Here's how the algorithm would work step-by-step:

  1. If the number is even, divide it by two. This is always the best move because it quickly reduces the number towards one.
  2. If the number is odd, you have a choice: add one or subtract one. You want to choose the move that results in a number that can be divided by two as many times as possible in the future.
  3. To pick the right move when the number is odd, look at the two numbers you'd get after adding one or subtracting one. See which resulting number has more trailing ones in its binary representation, because subtracting one will convert this to a power of two faster.
  4. There's one special case: If the number is three, subtracting one is always the correct move. It's the only time subtracting one works best.
  5. Keep doing these steps (dividing by two when even, or intelligently adding or subtracting one when odd) until you reach one. The number of steps you took is your answer.

Code Implementation

def integer_replacement(number):    steps_taken = 0
    while number != 1:
        if number % 2 == 0:
            number //= 2
        else:
            # Handle the odd number case

            if number == 3:
                number -= 1
            elif (number + 1) % 4 == 0:
                # Subtracting one leads to more trailing zeros
                number += 1

            else:
                # Adding one leads to more trailing zeros
                number -= 1

        steps_taken += 1
    return steps_taken

Big(O) Analysis

Time Complexity
O(log n)The algorithm iteratively reduces the input number n towards 1. When n is even, it's divided by 2, effectively halving the number. When n is odd, either n+1 or n-1 is chosen, and in the worst case, one of these operations will at least allow the number to become even in the next step, leading to halving the number in at most two steps.
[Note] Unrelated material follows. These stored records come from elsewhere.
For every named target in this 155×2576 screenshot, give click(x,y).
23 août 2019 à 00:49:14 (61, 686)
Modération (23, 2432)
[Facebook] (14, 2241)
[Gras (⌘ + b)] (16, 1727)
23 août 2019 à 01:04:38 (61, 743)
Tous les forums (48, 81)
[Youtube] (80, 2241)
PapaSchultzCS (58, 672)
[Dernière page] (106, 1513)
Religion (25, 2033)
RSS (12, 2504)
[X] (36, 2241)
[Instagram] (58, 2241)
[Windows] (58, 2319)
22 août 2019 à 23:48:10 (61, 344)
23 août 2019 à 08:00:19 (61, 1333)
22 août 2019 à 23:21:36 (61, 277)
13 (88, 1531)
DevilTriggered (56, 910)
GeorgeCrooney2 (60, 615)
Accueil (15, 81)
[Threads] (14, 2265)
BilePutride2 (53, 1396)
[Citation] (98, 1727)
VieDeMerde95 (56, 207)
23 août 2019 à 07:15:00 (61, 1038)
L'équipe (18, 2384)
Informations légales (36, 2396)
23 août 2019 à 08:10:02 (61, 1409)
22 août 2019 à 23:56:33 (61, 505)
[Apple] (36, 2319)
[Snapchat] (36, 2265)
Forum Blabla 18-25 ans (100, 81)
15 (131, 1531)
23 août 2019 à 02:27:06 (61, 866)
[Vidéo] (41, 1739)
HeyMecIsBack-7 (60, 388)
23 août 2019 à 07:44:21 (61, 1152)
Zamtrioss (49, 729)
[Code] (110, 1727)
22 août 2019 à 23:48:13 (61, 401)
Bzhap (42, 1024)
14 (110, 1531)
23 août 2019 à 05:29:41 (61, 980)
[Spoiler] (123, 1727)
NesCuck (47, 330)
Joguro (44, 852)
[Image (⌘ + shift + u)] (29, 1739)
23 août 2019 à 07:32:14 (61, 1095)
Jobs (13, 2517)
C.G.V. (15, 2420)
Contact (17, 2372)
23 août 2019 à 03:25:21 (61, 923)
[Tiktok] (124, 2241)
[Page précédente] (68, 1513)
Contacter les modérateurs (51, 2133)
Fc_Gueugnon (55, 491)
Thus, the number of operations is proportional to the number of times we can divide n by 2 until we reach 1. This corresponds to the logarithm base 2 of n, resulting in a time complexity of O(log n).
Space Complexity
O(1)The integer replacement algorithm described operates directly on the input integer and uses a constant number of variables to track the operations performed. No auxiliary data structures like lists, arrays, or hash maps are created. The space required does not scale with the input integer n, therefore the space complexity is constant.

Edge Cases

Input n is 1
How to Handle:
Return 0 immediately as no operations are needed.
Input n is 0
How to Handle:
This input is invalid according to problem definition, throw an IllegalArgumentException.
Input n is Integer.MAX_VALUE
How to Handle:
Integer.MAX_VALUE + 1 would overflow causing incorrect even/odd check; special handling needed (n = n -1, ops++) or convert to long before processing.
Input n is a large even number close to Integer.MAX_VALUE
How to Handle:
Divide by 2 will not cause overflow, but n+1 may when trying to optimize by adding; consider decrementing instead.
Recursion depth exceeding stack limit (for recursive solutions)
How to Handle:
Use iterative approach or memoization to avoid stack overflow errors.
Negative input n
How to Handle:
Input is defined as a positive integer; throw IllegalArgumentException.
Input n is a power of 2
How to Handle:
Bit manipulation can be used to efficiently solve the problem when n is a power of 2.
Values oscillating between adding and subtracting
How to Handle:
The algorithm should choose the optimal operation (adding or subtracting 1) based on whether n+1 or n-1 has more trailing zeros after division by 2 to ensure the fewest steps.